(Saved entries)
--- START ---

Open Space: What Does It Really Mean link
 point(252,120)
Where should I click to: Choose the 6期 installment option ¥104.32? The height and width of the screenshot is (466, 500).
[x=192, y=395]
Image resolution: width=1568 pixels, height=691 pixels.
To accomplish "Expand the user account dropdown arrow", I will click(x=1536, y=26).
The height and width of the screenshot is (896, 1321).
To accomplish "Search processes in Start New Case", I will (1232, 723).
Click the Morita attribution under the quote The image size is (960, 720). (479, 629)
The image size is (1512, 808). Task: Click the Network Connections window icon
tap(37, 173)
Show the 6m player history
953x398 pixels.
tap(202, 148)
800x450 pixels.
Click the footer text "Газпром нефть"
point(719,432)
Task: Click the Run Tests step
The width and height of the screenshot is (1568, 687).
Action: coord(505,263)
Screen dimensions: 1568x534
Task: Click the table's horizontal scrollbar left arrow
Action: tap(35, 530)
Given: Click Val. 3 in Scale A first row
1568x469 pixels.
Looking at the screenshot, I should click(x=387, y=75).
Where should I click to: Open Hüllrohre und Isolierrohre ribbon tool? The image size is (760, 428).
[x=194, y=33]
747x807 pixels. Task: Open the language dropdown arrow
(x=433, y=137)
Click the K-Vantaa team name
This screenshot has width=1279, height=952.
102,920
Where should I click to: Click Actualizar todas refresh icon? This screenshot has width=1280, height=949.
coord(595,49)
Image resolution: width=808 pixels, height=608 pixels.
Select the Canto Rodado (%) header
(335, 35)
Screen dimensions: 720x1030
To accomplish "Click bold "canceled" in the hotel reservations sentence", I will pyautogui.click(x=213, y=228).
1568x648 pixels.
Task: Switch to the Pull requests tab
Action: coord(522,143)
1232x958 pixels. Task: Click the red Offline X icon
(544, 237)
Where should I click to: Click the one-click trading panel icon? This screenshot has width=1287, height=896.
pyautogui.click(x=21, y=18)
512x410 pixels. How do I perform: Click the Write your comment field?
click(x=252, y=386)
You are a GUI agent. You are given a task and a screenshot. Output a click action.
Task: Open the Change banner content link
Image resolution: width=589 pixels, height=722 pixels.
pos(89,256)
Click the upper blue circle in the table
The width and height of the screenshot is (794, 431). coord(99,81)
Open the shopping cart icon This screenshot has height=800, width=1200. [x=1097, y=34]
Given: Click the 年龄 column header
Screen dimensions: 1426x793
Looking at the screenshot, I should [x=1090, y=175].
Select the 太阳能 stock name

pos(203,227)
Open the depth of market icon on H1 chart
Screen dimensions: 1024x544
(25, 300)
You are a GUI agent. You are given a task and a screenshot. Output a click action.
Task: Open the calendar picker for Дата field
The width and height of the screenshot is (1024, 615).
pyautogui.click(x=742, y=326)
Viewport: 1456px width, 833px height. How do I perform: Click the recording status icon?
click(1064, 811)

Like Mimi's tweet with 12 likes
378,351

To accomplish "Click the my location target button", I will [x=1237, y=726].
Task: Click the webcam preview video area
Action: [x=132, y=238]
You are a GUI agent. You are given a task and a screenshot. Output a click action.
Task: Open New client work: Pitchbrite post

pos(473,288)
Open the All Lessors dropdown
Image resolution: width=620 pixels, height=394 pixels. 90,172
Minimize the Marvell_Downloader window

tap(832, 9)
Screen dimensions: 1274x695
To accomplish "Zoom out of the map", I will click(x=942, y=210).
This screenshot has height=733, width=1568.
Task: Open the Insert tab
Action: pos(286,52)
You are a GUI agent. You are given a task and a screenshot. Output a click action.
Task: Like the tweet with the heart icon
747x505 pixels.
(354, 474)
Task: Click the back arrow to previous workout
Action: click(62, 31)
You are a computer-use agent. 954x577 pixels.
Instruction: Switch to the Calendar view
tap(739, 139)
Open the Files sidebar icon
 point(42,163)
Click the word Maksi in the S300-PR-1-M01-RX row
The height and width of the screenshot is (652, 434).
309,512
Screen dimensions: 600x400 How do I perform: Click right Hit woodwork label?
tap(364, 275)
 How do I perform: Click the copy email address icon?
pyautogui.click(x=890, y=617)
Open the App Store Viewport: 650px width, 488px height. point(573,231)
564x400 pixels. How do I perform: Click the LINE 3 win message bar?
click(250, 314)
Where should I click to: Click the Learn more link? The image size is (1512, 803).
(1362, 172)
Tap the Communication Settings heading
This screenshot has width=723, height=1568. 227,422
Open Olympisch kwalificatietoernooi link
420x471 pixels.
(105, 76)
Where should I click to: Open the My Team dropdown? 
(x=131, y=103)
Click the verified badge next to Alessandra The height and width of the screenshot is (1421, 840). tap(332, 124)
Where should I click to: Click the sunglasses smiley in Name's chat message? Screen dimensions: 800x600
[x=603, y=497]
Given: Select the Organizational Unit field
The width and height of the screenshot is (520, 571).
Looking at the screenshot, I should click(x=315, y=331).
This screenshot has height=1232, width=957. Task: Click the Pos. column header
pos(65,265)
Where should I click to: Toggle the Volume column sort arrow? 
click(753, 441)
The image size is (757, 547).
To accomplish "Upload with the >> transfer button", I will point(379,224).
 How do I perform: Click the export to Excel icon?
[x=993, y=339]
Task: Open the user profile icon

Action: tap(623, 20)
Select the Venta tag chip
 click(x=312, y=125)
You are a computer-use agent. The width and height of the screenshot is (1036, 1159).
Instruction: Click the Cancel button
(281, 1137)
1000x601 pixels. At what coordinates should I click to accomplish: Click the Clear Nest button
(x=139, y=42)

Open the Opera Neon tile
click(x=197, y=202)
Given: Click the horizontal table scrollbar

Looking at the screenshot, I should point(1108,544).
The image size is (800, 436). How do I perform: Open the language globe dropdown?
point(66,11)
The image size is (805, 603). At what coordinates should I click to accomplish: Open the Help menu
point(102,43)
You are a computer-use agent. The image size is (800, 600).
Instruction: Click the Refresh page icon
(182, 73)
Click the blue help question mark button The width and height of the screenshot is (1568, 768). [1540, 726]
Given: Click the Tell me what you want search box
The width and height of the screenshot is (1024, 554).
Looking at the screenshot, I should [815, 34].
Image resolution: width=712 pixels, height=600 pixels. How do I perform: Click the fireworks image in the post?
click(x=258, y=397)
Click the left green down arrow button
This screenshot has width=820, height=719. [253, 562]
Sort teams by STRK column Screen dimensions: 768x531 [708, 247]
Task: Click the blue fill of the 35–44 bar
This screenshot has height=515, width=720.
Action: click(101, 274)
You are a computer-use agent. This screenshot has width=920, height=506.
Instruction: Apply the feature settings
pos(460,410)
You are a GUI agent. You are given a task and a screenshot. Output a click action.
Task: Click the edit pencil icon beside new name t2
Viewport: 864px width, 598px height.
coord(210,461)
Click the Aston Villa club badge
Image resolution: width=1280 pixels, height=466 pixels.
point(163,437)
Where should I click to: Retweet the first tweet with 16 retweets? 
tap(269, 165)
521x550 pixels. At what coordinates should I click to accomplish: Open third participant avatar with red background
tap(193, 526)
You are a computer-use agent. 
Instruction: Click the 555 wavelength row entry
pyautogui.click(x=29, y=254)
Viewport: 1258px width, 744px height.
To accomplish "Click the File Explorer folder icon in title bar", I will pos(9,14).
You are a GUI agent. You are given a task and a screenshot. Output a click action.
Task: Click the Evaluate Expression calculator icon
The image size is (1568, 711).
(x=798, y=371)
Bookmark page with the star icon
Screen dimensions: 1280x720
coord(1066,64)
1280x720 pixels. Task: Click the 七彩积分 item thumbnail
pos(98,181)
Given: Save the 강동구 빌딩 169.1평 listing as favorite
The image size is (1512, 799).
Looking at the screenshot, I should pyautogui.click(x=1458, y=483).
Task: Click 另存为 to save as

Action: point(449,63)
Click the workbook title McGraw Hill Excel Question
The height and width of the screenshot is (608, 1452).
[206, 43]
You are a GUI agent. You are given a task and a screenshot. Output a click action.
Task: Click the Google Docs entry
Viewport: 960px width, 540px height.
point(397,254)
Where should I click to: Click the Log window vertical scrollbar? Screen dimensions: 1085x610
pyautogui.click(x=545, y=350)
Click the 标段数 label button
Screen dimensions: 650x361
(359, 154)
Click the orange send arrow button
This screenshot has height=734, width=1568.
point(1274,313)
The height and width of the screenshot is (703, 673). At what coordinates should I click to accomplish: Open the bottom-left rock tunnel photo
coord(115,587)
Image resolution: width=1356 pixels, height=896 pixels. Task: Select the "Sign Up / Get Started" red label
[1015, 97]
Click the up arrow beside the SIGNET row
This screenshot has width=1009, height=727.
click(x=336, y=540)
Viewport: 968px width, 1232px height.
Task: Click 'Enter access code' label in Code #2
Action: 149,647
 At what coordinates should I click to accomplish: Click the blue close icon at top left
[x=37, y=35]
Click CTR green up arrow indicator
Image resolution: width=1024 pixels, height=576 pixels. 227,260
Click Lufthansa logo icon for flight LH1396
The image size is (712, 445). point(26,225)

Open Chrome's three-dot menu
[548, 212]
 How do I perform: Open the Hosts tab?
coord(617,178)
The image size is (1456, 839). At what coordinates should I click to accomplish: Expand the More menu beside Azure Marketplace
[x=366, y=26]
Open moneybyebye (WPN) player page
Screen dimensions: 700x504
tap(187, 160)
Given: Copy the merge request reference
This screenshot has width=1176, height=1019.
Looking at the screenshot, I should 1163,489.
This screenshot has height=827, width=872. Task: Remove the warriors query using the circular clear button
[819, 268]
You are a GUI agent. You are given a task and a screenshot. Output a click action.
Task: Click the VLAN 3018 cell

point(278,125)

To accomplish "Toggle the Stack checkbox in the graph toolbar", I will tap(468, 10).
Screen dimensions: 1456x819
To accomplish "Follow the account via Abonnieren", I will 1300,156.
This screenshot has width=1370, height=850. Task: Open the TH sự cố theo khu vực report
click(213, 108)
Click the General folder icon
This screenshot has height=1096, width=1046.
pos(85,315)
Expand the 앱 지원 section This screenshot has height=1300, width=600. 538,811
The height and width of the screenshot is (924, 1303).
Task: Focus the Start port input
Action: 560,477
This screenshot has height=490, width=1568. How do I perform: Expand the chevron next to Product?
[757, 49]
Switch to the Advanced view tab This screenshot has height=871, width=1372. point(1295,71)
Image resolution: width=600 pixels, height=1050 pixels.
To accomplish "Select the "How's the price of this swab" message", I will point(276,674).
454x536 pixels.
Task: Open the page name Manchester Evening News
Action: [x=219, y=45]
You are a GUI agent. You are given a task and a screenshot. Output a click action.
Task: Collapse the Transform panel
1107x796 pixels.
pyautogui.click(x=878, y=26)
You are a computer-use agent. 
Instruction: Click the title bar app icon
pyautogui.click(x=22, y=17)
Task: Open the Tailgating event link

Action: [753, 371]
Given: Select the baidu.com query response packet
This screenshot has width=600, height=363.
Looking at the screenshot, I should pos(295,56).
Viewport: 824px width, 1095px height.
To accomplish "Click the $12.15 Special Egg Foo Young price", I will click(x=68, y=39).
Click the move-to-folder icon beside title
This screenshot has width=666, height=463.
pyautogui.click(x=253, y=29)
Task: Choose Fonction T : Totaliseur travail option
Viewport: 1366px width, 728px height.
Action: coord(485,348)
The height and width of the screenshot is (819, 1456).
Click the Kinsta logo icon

--- END ---

§ **Task to carry out**
What is needed is an exact copy of the entries from their first line down to the line with "Click the Morita", that line included, and nothing beyond it.

§ **Final answer**
Open Space: What Does It Really Mean link
 point(252,120)
Where should I click to: Choose the 6期 installment option ¥104.32? The height and width of the screenshot is (466, 500).
[x=192, y=395]
Image resolution: width=1568 pixels, height=691 pixels.
To accomplish "Expand the user account dropdown arrow", I will click(x=1536, y=26).
The height and width of the screenshot is (896, 1321).
To accomplish "Search processes in Start New Case", I will (1232, 723).
Click the Morita attribution under the quote The image size is (960, 720). (479, 629)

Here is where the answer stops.